Data to examine >>
§

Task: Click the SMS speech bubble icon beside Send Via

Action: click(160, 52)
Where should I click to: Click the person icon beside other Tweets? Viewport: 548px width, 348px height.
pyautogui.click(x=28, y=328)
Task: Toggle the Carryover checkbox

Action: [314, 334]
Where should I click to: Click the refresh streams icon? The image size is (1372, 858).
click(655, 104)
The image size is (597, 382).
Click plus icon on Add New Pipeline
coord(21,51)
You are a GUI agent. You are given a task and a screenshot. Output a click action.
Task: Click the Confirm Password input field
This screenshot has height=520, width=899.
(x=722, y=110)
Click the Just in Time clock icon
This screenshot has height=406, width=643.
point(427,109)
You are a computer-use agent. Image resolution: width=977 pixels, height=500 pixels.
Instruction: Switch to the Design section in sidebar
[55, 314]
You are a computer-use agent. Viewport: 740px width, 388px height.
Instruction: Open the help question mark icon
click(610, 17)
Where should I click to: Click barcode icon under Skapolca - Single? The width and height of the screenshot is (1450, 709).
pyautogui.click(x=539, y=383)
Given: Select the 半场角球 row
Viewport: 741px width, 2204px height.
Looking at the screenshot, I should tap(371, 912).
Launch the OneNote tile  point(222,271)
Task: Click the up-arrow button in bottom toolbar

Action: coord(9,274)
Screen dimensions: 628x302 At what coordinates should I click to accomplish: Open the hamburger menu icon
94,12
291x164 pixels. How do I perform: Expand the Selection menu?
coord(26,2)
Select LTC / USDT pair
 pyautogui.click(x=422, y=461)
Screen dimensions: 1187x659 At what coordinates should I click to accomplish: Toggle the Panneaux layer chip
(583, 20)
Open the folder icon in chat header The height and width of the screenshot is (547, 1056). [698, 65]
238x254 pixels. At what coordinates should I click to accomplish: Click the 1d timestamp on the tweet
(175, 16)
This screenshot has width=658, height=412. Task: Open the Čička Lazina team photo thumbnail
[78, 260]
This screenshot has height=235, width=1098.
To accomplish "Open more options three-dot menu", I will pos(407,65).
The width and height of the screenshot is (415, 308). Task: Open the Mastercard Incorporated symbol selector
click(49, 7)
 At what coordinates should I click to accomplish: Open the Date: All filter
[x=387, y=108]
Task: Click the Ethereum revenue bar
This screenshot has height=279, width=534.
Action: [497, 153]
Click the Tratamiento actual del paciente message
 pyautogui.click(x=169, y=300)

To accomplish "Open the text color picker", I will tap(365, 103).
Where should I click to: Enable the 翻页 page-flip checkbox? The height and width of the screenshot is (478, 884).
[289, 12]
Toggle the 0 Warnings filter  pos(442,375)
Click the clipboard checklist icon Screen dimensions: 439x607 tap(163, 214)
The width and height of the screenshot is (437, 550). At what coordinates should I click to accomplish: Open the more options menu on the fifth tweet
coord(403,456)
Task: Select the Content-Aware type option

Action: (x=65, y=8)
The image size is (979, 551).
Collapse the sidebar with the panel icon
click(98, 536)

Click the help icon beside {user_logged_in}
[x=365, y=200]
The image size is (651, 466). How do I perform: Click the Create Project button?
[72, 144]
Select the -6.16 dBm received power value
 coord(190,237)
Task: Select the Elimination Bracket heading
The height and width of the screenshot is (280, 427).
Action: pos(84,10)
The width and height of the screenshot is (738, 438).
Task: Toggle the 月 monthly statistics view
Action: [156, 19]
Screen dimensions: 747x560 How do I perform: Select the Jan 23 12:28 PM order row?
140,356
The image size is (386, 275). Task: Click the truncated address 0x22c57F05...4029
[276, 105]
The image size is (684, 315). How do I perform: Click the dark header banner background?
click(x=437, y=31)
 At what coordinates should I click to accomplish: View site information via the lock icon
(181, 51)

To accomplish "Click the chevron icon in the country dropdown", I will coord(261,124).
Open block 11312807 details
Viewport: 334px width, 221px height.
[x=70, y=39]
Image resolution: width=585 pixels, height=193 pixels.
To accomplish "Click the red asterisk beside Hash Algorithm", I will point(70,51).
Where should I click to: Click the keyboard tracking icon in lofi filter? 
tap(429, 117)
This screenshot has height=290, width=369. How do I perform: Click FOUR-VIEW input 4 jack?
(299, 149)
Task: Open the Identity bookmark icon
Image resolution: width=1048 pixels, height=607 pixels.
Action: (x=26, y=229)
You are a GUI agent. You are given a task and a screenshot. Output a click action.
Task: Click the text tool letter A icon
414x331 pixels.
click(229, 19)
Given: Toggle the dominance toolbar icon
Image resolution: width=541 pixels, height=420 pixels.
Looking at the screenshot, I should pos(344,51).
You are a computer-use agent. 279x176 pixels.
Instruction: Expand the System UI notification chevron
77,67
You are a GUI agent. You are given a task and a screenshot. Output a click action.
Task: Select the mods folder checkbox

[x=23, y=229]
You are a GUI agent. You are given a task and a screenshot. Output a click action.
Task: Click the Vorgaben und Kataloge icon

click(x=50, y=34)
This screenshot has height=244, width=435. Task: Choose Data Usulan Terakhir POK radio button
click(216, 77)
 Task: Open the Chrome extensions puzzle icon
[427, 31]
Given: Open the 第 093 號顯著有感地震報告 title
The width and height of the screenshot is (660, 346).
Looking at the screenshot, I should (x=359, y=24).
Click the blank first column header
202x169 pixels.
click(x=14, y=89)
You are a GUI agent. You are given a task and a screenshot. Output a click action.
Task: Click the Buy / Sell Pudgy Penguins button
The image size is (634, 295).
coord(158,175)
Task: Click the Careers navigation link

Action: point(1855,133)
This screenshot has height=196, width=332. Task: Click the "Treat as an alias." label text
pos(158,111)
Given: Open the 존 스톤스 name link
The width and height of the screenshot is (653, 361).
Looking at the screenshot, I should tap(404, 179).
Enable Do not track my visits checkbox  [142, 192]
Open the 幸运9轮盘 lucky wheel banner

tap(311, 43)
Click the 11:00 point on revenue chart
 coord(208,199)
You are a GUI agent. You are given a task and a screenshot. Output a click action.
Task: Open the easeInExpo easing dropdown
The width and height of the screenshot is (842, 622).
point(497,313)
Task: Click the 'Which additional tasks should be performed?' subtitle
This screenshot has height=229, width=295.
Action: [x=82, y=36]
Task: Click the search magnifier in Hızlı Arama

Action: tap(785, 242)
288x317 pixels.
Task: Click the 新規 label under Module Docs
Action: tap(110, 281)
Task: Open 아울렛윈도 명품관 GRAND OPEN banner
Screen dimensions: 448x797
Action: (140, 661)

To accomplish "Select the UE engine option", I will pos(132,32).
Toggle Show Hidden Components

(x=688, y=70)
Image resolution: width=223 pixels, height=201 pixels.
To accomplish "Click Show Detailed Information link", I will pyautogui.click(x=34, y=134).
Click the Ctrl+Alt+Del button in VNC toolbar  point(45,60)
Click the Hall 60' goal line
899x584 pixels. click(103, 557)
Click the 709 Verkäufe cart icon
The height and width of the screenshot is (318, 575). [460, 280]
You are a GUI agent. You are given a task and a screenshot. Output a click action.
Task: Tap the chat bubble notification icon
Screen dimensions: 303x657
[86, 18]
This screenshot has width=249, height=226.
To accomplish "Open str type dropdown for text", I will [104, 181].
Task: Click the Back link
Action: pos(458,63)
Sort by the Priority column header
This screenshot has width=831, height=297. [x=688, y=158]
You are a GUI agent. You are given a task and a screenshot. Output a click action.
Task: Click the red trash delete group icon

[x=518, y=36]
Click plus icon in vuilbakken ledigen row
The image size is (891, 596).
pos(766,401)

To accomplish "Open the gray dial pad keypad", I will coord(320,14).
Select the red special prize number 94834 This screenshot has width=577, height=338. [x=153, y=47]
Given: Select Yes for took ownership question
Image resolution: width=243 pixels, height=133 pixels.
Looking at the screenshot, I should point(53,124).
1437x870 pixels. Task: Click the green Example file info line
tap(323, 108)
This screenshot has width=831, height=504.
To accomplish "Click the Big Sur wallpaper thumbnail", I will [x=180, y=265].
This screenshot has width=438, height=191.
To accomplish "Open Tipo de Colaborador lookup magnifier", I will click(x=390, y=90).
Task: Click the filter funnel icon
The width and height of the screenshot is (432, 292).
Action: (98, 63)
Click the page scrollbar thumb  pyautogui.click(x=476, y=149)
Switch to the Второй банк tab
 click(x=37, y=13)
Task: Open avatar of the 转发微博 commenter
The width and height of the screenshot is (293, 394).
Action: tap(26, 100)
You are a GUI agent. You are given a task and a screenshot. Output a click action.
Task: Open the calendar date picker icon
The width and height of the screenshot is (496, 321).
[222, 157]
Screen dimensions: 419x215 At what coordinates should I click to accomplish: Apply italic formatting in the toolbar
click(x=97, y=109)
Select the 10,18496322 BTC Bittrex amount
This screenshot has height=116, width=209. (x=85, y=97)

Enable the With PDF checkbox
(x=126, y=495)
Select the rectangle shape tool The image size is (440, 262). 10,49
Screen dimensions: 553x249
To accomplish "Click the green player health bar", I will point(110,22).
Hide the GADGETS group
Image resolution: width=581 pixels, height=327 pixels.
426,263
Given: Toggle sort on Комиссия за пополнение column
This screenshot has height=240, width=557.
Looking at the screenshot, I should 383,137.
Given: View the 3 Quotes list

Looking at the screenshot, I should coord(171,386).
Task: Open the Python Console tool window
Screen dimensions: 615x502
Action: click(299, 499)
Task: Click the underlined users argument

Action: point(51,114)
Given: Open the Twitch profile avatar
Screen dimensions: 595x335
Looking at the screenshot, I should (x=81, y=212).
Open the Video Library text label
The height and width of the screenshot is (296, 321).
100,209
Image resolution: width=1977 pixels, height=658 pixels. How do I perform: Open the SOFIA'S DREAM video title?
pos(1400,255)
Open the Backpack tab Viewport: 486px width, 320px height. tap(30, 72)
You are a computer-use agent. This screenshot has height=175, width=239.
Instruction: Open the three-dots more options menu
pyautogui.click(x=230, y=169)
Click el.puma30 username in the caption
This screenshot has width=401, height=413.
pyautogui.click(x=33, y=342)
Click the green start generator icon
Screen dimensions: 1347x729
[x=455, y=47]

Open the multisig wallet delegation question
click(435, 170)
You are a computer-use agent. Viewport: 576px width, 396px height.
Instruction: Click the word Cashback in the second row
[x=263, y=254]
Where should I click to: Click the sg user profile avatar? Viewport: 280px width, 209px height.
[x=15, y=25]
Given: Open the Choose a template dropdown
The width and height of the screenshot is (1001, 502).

§

Problem to work on >> The answer is the lines above between the line holding "Given: Toggle the dominance toolbar icon" and the line holding "Given: Open the 존 스톤스 name link", inclusive, each written out exactly, and no others.

Expected output >>
Given: Toggle the dominance toolbar icon
Image resolution: width=541 pixels, height=420 pixels.
Looking at the screenshot, I should pos(344,51).
You are a computer-use agent. 279x176 pixels.
Instruction: Expand the System UI notification chevron
77,67
You are a GUI agent. You are given a task and a screenshot. Output a click action.
Task: Select the mods folder checkbox

[x=23, y=229]
You are a GUI agent. You are given a task and a screenshot. Output a click action.
Task: Click the Vorgaben und Kataloge icon

click(x=50, y=34)
This screenshot has height=244, width=435. Task: Choose Data Usulan Terakhir POK radio button
click(216, 77)
 Task: Open the Chrome extensions puzzle icon
[427, 31]
Given: Open the 第 093 號顯著有感地震報告 title
The width and height of the screenshot is (660, 346).
Looking at the screenshot, I should (x=359, y=24).
Click the blank first column header
202x169 pixels.
click(x=14, y=89)
You are a GUI agent. You are given a task and a screenshot. Output a click action.
Task: Click the Buy / Sell Pudgy Penguins button
The image size is (634, 295).
coord(158,175)
Task: Click the Careers navigation link

Action: point(1855,133)
This screenshot has height=196, width=332. Task: Click the "Treat as an alias." label text
pos(158,111)
Given: Open the 존 스톤스 name link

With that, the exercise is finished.